(Data records)
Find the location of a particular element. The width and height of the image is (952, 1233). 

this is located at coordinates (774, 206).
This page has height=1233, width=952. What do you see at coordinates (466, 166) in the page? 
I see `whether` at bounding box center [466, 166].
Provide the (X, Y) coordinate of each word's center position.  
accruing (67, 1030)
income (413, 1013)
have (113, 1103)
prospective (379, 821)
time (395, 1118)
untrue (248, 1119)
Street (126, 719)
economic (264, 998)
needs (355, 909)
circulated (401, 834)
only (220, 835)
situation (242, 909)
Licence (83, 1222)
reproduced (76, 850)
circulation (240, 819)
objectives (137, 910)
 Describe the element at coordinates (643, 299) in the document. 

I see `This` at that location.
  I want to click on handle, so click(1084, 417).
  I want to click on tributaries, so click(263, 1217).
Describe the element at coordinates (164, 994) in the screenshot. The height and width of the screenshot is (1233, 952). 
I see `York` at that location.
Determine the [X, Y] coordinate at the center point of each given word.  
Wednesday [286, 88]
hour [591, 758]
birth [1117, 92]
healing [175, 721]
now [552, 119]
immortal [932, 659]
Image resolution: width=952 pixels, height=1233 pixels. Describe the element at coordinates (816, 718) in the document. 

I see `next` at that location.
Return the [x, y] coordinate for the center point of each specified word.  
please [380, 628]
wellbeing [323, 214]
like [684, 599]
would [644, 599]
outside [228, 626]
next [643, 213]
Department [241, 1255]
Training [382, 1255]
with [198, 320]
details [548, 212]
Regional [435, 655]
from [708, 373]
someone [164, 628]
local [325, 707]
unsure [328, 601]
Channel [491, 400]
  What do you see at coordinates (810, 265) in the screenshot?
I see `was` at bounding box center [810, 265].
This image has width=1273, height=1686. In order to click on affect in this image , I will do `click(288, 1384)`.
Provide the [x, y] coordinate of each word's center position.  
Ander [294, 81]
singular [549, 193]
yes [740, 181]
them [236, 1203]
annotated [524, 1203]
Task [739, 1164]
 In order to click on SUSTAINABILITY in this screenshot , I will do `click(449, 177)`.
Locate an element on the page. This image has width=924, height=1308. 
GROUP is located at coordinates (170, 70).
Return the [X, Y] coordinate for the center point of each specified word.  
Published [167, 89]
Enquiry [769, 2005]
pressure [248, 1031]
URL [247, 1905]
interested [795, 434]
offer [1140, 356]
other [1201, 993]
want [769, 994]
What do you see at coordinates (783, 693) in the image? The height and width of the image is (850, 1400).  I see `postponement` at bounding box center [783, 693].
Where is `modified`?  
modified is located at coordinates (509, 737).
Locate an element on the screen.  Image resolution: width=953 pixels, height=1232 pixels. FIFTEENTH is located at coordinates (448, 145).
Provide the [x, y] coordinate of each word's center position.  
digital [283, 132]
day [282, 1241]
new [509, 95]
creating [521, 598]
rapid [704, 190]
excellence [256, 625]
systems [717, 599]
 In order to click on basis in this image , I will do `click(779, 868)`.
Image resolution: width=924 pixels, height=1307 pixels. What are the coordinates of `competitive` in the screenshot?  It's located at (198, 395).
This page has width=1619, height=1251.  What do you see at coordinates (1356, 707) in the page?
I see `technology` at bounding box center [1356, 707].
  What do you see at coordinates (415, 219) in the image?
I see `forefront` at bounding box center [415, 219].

#### Task brief:
Update the rows from the line with "Describe the element at coordinates (643, 299)" to the line with "I want to click on tributaries, so" by replacing "document" with "page", keeping everything else the same.

#### The answer:
 Describe the element at coordinates (643, 299) in the page. 

I see `This` at that location.
  I want to click on handle, so click(1084, 417).
  I want to click on tributaries, so click(263, 1217).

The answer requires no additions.